Friday, November 05, 2010

Today...I feel like .... Telling you something.

Today was a day that seriously made me think alot. (it happens when I meet with Isabella).... I feel like telling you guys something.

Confessing to you how lonely I feel.

Let's make this a confession.

I confess that I, Roshilla, feel super alone and sometimes I do blame God for it. At other times, I blame myself for it. There was a time I remember being surrounded by people I love and by a man/boy I truly was in love with. Now, time have pass and it seems I am stuck in a place where the roller coaster have not yet stopped. It feels like I am having some mid life crisis that I don't even know is going on.

I am becoming desperate and thoughtless. Becoming more vulnerable and becoming more greedy. I confess that the need to fall in love for me right now have become something of an obsession. I keep thinking, dreaming and fantasizing about being in love.

Maybe because I know how it feels to be in love. To be with someone who loves you is really something to look forward to if you don't have it and something to cherish if you do.
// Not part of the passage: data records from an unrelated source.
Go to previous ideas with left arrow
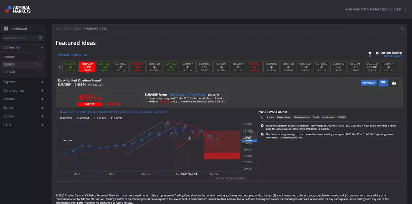Image resolution: width=412 pixels, height=204 pixels. (60, 67)
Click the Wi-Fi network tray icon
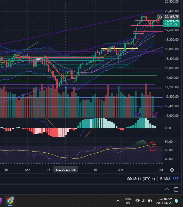The width and height of the screenshot is (183, 207). pos(137,201)
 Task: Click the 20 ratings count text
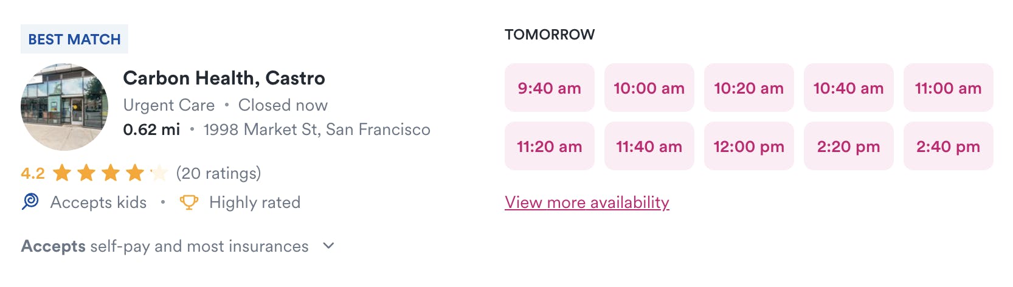tap(218, 173)
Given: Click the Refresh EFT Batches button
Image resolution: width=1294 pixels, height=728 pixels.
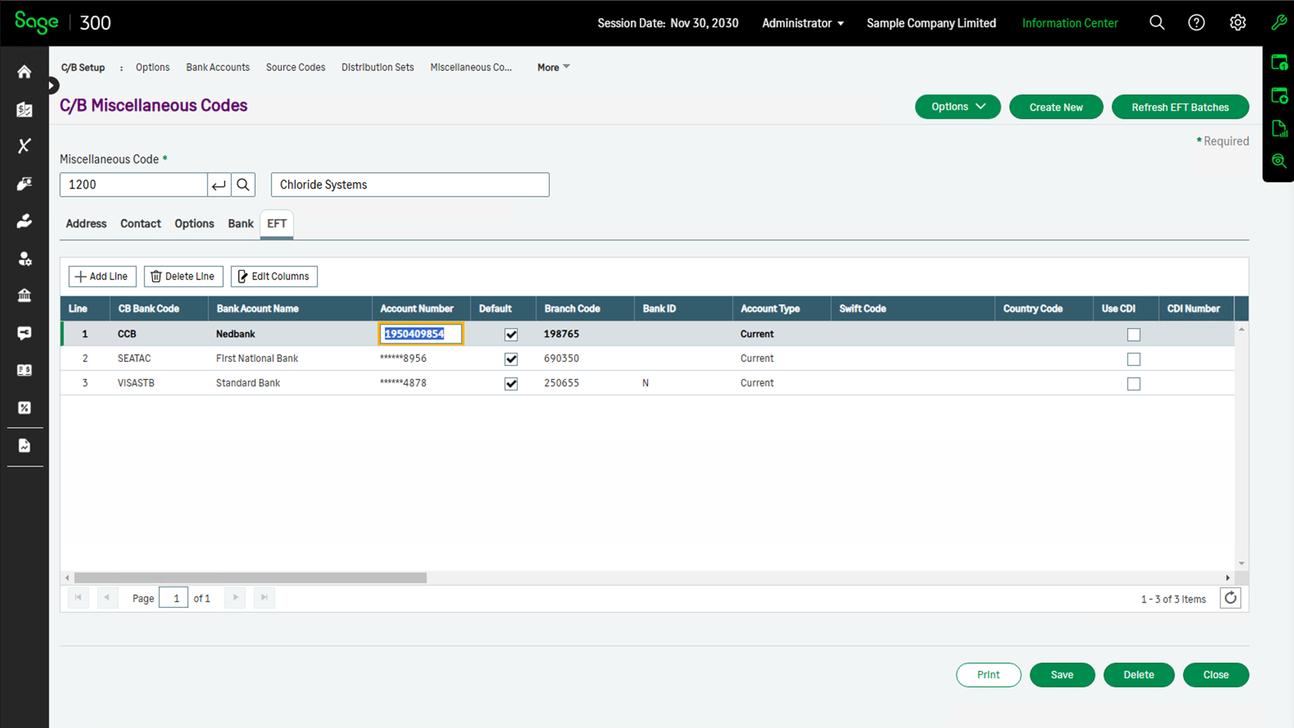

The knowledge of this feeling is somewhat a curse to me. Since I know, I look forward to it with pure anticipation only to be disappointed again and again. To be crushed into a million pieces and fixing myself seem to be a routine that I go through without regret. It's crazy. But, I still do it. Maybe I am going to be sent to the mental hospital soon.

Would having a guy make a difference in my life? No. But to have a love would make a difference in my life. I don't think I would be so tortured. or feel like I am being tortured. I would admit that I think having love come back to me make me complete. I will cherish it...because it's like a crystal; so beautiful but so fragile (somebody scream cheese!)

I want it so badly. I want to fall in love. I want someone to love me back. I confess that I have said this so many times that some may say I am just saying this. But, I am so horribly lonely. So horribly desperate. I want t get out of this water trying to drown me.

I confess, with all this rejection, I might be alone forever. It's so crazy and hurtful but somehow it's something I seem to prepare myself for.

But....there's a passion of mine that keep me out of the thought of love. My passion to sing. It's the only salvation I have for the moment. It's the only thing that make me not want to think about my lonliness. In singing, I find joy....in singing, I find love.

I listen to "Quasimodo" by SHINee and it hurts so bad because unlike the character Quasimodo, I don't have anyone that I feel intensely about. I can't even cry for someone. I don't even have somebody to love in that special way. I don't even understand why I cried when I hear the song, maybe because, I once felt that way for someone.

Haiz...I confess today.


"Even if it hurts, even if you make me cry, I love you."